=== ACTIVITY A ===
Answer these questions using the forum discussion about legal advice, and mark each answer (i), (ii) or (iii):
(i) What does California have on the subject of non-competes?
(ii) In which state's law does the writer say they are not licensed and have never practiced?
(iii) What occupation was unknown when Fear Itself posted the overbroad advice?
=== ACTIVITY B ===
Rewrite the paragraph of the forum discussion about legal advice that begins "I think the real problem" as a shorter version that keeps its main points.
=== ACTIVITY C ===
Carry on the forum discussion about legal advice from the point where it stops.

=== TEXT UNDER STUDY ===
○ ○ ○ ○

Bottom line–Don’t make black and white statements to a legal/medical thread in General Questions, especially if you are not a lawyer/doctor. Notice that all the lawyers in that thread give qualified responses. Not so, our NON-lawyer.
As to what I’ll do when Bricker starts pulling mechanical advice out of his ass, perhaps I’ll leave it to another Mod. 
It’s interesting, you know. Lawyers give qualified responses because we understand that while the law is what it is, our task is to analogize or distinguish the facts of our case from the others out there. It’s very Sesame Street – we play a lot of “one of these things is not like the others.” Me personally, I don’t give a rip if you claim to be an attorney or not when you respond to legal threads. What chaps my hide is precisely what Fear Itself did: make a wild guess, which s/he then tried to back up with anecdotal “evidence.” I didn’t post in that thread, because I find it so tiresome, but from a legal perspective, what Fear Itself assumed was that California law regarding non-competes is the same as every other state.
In reality, however, California has a statutory prohibition on non-competes, and its law is diametrically opposed to pretty much every other state’s on the issue. So you have someone who hasn’t actually looked at the law but has instead made some assumptions posting with authority.
Then the “SDMB Bar Association” gets lambasted because, to a (wo)man, we found Fear Itself’s response to be irresponsible and unsupportable.
I think the real problem is that people hear lawyers give qualified answers and assume as a consequence that the law isn’t certain. That’s not really true for the most part; the law is certain, but its application to specific facts can be less certain because usually there are a number of facts we simply don’t have or don’t know.
Anyway, samclem, I for one appreciate your vigilance regarding the legal threads. I don’t find you too heavy handed (sometimes not heavy handed enough
).
[QUOTE=The Flying Dutchman]
Jodi, I remember you way back as a girl who was fixated on the glans of a penis. i thought then your imagination got the better of you.
I don’t generally air my penile fixations, such as they are, on the Boards, but you remember me however you like.
A bookkeeper specifically? Not off the top of my head, so not without doing more legal research than I can justify doing. The point – which you seem to have missed – is that at the time FEAR ITSELF twice posted his indefensibly overbroad advice, he didn’t know she was a bookkeeper, so his advice was not supportable by the facts then known. Even now, even if I don’t have the inclination to exhaustively research New York law (and New York is not a jurisidiction in which I am licenses or have ever practiced), we still don’t know whether NUTTY BUNNY is looking at a legal issue or not. We do know, however, that “you have the right to take any job, anywhere, anytime” is not correct as a generalization (being totally dependent on what you do, where, and for whom), and may not be correct in this specific case.

○ ○ ○ ○

(Stored data)
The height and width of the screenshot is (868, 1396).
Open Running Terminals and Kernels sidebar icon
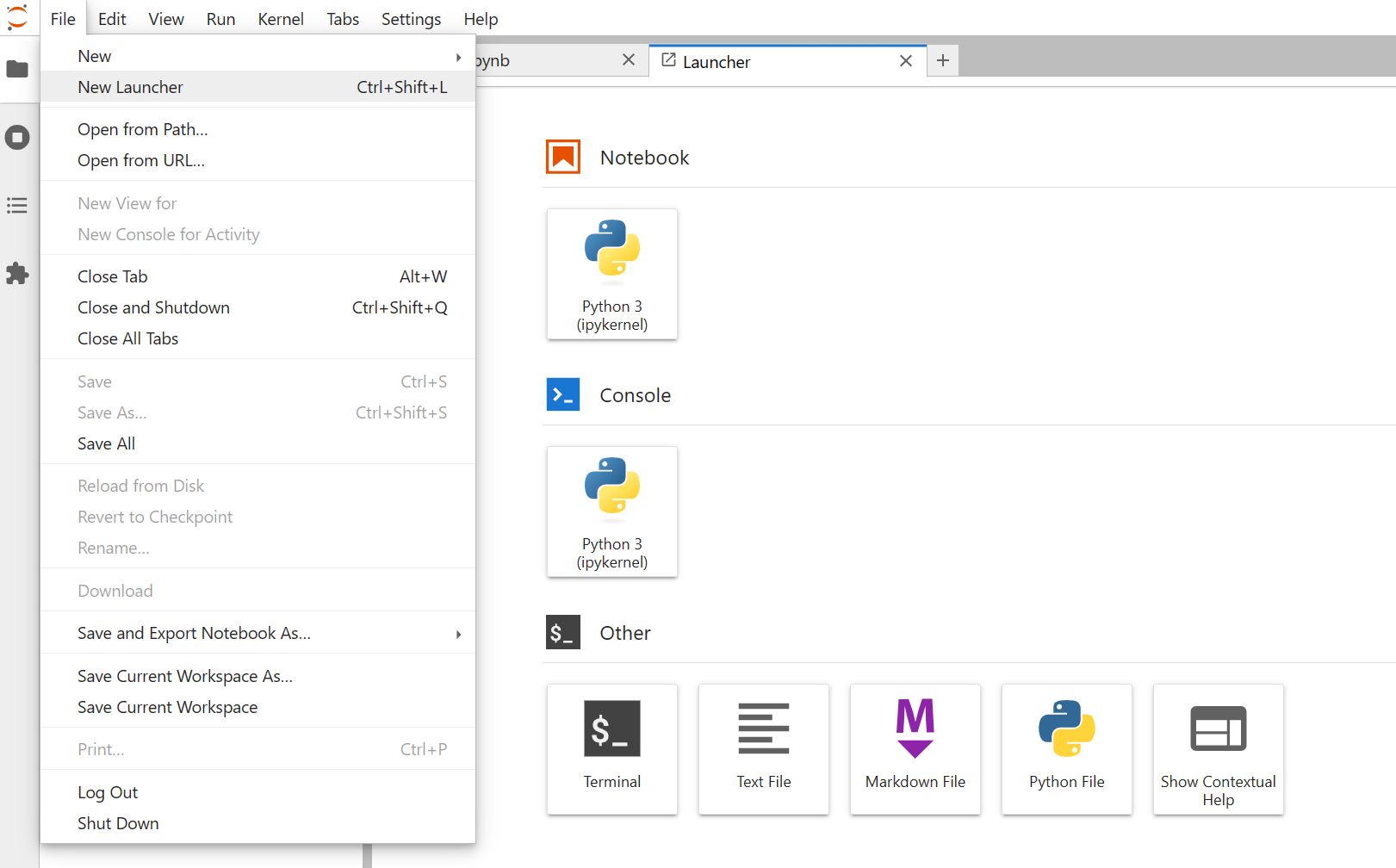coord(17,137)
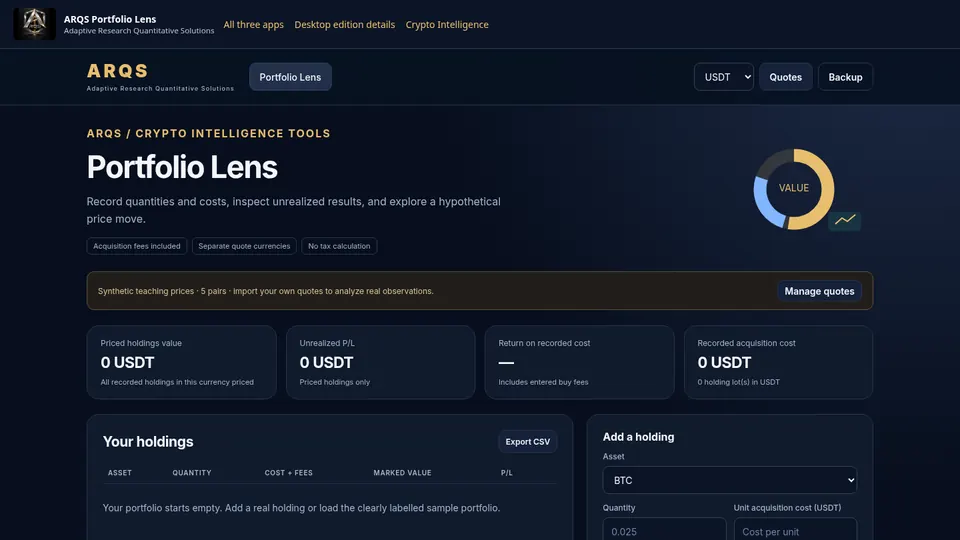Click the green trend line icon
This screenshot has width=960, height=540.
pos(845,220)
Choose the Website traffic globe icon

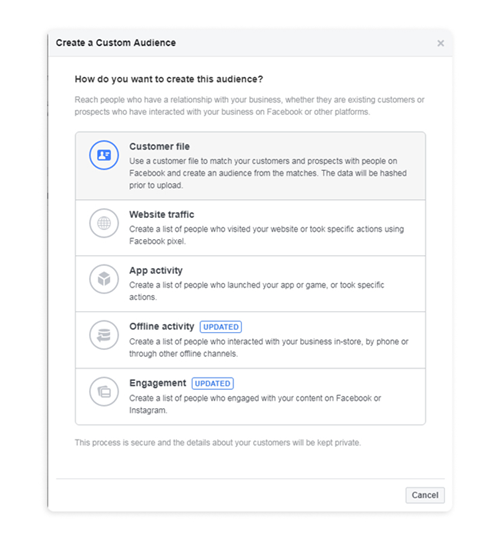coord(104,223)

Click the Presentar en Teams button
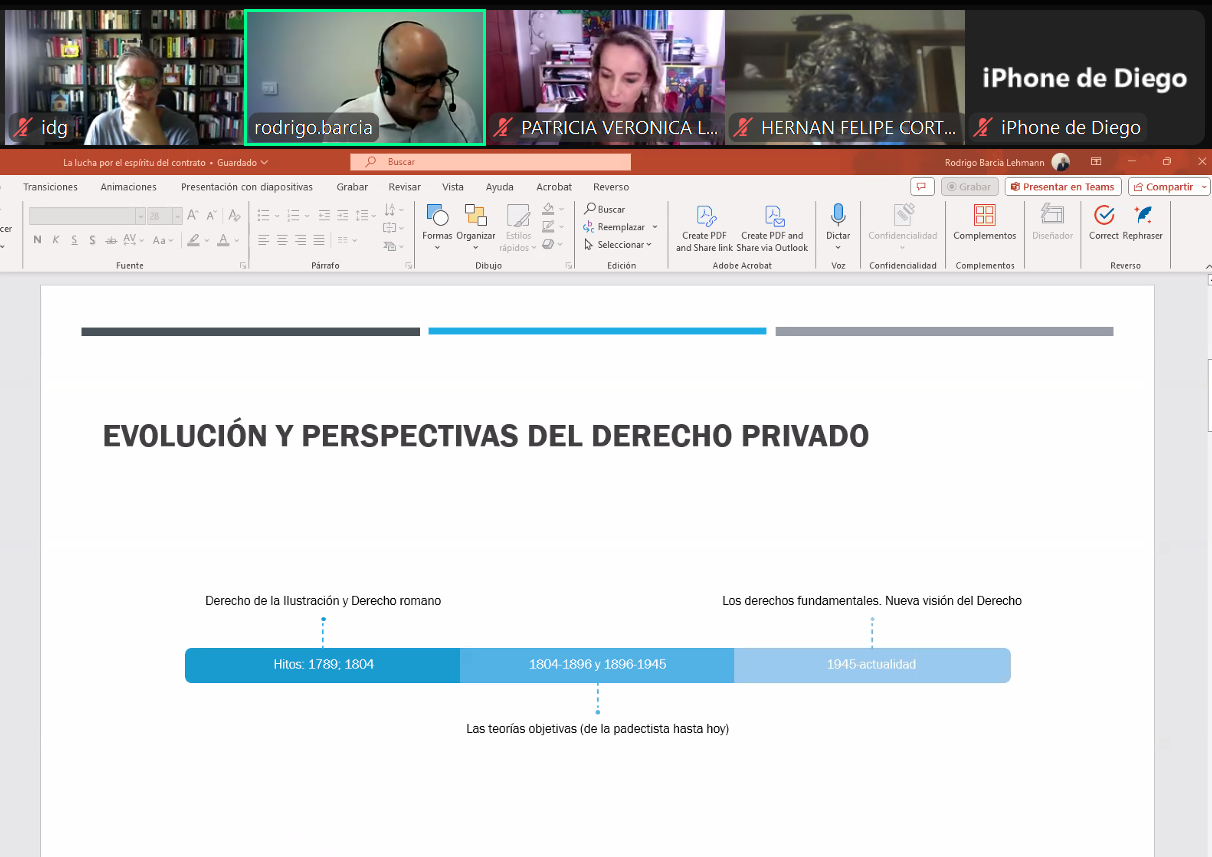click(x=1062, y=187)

○ ○ ○ ○

=== FINAL ANSWER A ===
(i) A statutory prohibition on non-competes.
(ii) New York.
(iii) Bookkeeper.

=== FINAL ANSWER B ===
People often take lawyers' qualified answers to mean the law is uncertain. Usually the law itself is certain. What is less certain is how it applies to specific facts, because lawyers often lack or don't know some of those facts.

=== FINAL ANSWER C ===
Again, the point was not whether FI was ultimately right or ultimately wrong; the point was and is that when he was pontificating as if he knew what he was talking about, he couldn’t possibly have known what he was talking about.
I do not advocate that only lawyers should give legal opinions in threads that ask about law. I know there are many knowledgeable laypeople who are interested in the law, capable of research, and motivated by personal interest to look at and answer questions “the lawyers” may not have the time or inclination to look at. I also think as a general rule, you get what you pays for in the “free advice” area, and only a fool would take medical or legal advice from a Message Board.
That all being said, this is a forum dedicated to fighting ignorance, and people do post with the hope that the opinions and advice they get will be helpful and correct. So if any of us see anyone pulling advice straight out of their ass, I think we should call that person on it. IMO, at the end of the day, it doesn’t have as much to do with the law specifically as it does with not allowing people who don’t know what they’re talking about to post as if they do. And by “allow,” I don’t mean there is some official sanction or extra moderating going on; I mean if you post crap, you should expect other people to take strong exception.
http://www.leginfo.ca.gov/cgi-bin/waisgate?WAISdocID=6431251519+1+0+0&WAISaction=retrieve
"6002.1. (a) A member of the State Bar shall maintain all of the
following on the official membership records of the State Bar:
(1) The member’s current office address and telephone number or,
if no office is maintained, the address to be used for State Bar
purposes or purposes of the agency charged with attorney discipline.
(2) All specialties in which the member is certified.
(3) Any other jurisdictions in which the member is admitted and
the dates of his or her admission.
(4) The jurisdiction, and the nature and date of any discipline
imposed by another jurisdiction, including the terms and conditions
of any probation imposed, and, if suspended or disbarred in another
jurisdiction, the date of any reinstatement in that jurisdiction.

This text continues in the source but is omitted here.